The headline writers are among the more bullish, unconcerned, seemingly, about what happened in the recent past. Caution is being thrown to the wind; it's as if Iceland didn't happen at last year's Euros.
Well, not everyone whose job it is to conjure up the words that go into big print at the top of the page is going overboard. “In with a shout,” wrote one of them, quickly adding a question-mark before dispatching his/her thoughts off to the pre-press department. (There still is a pre-press department, isn't there?)
England were drawn alongside Algeria, Slovenia and the USA in the 2010 World Cup finals. Call the USA Yanks and take the first letter of each country in the above order and you have the word used by one 'paper to describe the draw.
England did enough to advance, but it wasn't easy. When it came to the knock-out stages they were booted out by Germany – around the same time, incidentally, as Louth played Meath in the Leinster final.
For every one who claimed Fabio Capello's England were hard done by, there were hundreds who felt the Croke Park result was 'wrong'.

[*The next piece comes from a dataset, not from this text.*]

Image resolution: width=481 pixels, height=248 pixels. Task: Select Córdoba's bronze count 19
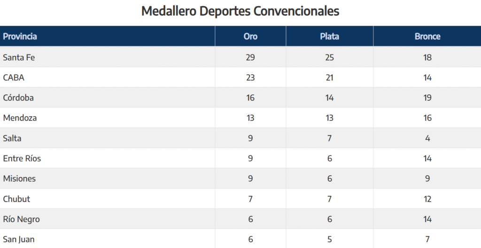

If only that it would give a bit of balance to the coverage over the next six months, it's a pity the Republic of Ireland, or even one of the other three teams from around these parts, didn't go through. The focus is going to be on only the one team, with maybe headlines like “Kane has able ally in Vardy” (Sorry).
Five teams from the English Premier League have qualified for the latter stages of the European Cup, and even if this is not a record, it demonstrates the height to which the competition's standard has risen.
That's good for our neighbour's chances next summer? Not really. It's the influx of foreign players who've had the greatest influence, and several of them will be lined up against Southgate's students with the world's greatest alongside them.
The final comes up three days after the Orange men - along with the women and children - have their day out all over Ulster, and the day before that, in Donegal's Rossnowlagh. Could that be an omen, the country where Billy first saw the light of day being one of the contestants, and maybe even the winners of the competition?
If this were to happen it might just take some of the bad look of that result at The Aviva a number of weeks back.